Только бесполезны оказались эти звонки. Проверяющие из Москвы были в школе на собрании, всех слушали, обо всем записывали, обещали лично доложить президенту, только потом исчезли и больше не давали о себе знать. Спасибо, хоть зарплату учителям больше не задерживали. Так что Серафима стала «героиней» совершенно случайно, не было в этом никакой ее заслуги.
«У меня в мэрии пара знакомых найдется. Надо сегодня с девчонками в клубе все обмозговать, – подумала она. – Может, они чем помогут. Бедная, бедная Аська, будет себя теперь за Риту корить. Наверное, прав Никита, слишком много сложностей с приемными детьми. Когда свой ребенок дурит, то пенять не на кого – свои гены, никуда не попрешь. А с приемными как на пороховой бочке, не знаешь, когда стрельнет, и самое главное, от тебя это может совсем не зависеть. Вокруг Ритки тоже была вся королевская рать в виде педагогов, родителей, репетиторов, а не пошло на пользу ребенку. Сколько раз из дома девочка убегала, дралась, врала… Как занесло ее в наш БКЗ? Стоит ли делиться информацией с Аванесовым? Наверное, нет, поднимет опять на смех! Может, пропавшие билеты ничего и не значат».

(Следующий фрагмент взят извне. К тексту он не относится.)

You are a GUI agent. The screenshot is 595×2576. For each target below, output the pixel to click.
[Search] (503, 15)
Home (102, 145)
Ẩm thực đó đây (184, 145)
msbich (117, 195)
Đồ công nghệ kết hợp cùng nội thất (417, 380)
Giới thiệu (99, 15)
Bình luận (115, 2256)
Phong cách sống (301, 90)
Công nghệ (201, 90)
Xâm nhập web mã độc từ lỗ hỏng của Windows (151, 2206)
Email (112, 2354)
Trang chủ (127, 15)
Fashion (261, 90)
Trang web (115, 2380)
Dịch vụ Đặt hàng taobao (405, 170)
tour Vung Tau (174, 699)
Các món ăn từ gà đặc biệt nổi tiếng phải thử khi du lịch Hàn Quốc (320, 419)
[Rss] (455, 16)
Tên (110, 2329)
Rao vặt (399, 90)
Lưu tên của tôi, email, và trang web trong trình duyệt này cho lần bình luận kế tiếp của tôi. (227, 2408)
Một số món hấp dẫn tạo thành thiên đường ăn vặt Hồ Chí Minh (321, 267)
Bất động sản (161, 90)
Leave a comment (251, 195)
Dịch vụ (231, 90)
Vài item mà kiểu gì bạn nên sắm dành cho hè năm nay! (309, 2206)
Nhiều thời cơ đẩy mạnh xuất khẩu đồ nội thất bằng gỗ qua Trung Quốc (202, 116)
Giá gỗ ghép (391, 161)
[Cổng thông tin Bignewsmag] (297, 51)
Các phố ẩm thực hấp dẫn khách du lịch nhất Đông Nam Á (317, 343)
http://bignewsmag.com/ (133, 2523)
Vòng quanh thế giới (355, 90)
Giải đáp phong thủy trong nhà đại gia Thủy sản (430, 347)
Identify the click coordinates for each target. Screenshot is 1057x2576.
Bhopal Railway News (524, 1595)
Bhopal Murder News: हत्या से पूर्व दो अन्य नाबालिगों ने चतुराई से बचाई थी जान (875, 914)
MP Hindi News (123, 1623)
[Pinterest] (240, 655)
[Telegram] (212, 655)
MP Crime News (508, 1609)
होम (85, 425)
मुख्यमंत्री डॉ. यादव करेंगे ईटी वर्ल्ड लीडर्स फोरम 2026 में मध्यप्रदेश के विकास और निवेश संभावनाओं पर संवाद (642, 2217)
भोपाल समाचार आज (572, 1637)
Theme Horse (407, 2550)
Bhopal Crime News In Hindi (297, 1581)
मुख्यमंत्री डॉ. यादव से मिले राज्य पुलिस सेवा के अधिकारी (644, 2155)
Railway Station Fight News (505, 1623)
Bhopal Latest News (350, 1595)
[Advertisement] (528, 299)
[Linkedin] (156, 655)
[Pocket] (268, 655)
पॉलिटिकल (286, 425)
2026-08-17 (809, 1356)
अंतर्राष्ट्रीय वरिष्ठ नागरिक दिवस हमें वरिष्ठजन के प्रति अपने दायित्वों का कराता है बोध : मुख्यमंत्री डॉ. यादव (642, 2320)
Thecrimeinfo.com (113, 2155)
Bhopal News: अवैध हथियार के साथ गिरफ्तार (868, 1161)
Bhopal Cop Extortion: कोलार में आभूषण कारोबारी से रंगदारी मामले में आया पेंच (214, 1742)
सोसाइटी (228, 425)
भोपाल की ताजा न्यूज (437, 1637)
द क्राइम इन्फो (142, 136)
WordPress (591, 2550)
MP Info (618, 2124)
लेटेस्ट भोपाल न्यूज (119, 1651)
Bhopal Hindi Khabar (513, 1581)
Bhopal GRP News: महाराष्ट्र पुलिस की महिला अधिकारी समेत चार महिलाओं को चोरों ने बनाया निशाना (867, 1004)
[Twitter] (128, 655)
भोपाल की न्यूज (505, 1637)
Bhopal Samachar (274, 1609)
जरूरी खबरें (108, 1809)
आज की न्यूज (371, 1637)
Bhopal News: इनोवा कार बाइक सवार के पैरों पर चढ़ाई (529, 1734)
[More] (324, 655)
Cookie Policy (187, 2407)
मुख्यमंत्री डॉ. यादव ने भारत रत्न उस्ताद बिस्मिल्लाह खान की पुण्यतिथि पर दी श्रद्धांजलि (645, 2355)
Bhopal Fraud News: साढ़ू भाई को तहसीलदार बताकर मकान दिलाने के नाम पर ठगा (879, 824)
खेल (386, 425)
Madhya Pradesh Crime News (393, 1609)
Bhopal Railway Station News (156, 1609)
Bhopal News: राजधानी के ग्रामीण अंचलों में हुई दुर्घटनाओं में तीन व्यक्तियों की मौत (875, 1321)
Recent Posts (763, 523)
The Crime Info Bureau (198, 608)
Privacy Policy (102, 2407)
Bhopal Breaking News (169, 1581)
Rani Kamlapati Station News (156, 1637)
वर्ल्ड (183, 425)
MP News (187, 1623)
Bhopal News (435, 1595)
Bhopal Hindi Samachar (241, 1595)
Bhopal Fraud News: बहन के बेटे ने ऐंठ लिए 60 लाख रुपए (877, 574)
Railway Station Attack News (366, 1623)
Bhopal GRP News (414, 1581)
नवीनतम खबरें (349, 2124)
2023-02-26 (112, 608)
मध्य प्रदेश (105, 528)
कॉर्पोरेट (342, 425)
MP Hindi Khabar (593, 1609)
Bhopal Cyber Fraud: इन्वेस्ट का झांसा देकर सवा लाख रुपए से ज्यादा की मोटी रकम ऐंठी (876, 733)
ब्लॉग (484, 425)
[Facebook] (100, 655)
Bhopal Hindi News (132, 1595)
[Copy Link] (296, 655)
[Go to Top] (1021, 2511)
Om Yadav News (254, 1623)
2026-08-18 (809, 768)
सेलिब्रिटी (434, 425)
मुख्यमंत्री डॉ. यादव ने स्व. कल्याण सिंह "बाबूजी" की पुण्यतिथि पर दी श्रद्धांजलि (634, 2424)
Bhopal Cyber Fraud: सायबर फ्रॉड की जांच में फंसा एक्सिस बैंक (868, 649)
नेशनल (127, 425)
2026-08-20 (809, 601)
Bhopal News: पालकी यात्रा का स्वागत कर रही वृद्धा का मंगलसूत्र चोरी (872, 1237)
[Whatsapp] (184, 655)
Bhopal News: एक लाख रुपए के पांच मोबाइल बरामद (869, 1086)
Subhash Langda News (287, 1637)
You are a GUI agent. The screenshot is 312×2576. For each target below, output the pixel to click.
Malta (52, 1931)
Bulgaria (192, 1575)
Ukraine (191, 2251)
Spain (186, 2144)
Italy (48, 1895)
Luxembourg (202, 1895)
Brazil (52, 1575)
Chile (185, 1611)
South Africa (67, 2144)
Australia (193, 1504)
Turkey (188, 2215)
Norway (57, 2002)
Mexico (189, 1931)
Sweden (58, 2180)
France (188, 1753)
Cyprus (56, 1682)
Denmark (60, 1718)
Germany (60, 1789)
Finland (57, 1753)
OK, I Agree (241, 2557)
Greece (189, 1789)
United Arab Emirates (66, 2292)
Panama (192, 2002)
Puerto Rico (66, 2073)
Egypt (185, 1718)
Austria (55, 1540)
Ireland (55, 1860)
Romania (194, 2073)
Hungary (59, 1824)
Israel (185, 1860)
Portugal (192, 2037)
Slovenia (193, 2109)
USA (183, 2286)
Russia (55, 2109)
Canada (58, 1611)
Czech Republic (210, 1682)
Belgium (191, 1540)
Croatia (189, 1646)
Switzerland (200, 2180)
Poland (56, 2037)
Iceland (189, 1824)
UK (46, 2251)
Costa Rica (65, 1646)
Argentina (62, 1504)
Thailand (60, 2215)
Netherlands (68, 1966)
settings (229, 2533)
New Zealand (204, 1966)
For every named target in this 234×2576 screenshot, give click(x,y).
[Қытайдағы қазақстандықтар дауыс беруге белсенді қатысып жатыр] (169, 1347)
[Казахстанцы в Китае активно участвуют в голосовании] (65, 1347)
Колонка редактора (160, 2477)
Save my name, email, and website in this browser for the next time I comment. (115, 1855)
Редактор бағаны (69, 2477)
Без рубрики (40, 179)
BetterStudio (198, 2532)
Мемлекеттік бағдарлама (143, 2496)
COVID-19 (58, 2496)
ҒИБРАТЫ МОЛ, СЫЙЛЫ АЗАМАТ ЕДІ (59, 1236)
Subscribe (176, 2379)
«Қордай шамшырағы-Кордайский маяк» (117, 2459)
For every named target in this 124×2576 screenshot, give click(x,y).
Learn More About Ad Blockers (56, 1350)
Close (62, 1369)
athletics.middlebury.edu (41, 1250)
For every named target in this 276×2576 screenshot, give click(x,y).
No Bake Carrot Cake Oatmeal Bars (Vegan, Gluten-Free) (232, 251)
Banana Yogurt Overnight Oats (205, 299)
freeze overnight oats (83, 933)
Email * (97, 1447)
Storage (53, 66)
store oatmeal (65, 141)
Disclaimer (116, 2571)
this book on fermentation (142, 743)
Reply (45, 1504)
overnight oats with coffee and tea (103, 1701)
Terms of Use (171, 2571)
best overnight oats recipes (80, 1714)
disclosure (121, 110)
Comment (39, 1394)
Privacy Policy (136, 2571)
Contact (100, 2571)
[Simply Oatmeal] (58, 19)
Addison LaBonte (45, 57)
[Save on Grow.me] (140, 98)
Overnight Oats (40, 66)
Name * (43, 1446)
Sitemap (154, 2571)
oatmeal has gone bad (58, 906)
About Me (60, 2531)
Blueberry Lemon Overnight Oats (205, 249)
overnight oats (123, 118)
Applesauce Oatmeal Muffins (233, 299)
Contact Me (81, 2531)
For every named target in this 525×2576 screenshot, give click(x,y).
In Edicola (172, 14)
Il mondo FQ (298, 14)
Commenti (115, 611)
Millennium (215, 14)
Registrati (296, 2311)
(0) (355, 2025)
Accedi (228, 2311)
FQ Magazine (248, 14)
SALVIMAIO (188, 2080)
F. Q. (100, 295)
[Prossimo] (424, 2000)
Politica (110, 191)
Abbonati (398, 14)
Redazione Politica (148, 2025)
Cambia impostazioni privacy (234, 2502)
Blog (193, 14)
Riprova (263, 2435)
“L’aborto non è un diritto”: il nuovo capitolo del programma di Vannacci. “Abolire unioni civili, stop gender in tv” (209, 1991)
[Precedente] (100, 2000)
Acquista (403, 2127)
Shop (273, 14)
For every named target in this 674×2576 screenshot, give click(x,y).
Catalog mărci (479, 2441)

В остатке будет нуль, а она поднимает бурю в стакане воды, есть такой недостаток в ее характере. А все-таки Аванесов славный, слегка неуклюжий, но искренний и честный, уж она-то в людях разбирается. Серафима вспыхнула и тут же себя одернула.
– Бабушка! Вы, похоже, заневестились! На котлеты мужчин нынче ловите!
Но рассказать кому-то об этом было невозможно, Серафиму Павловну сочтут тронутой.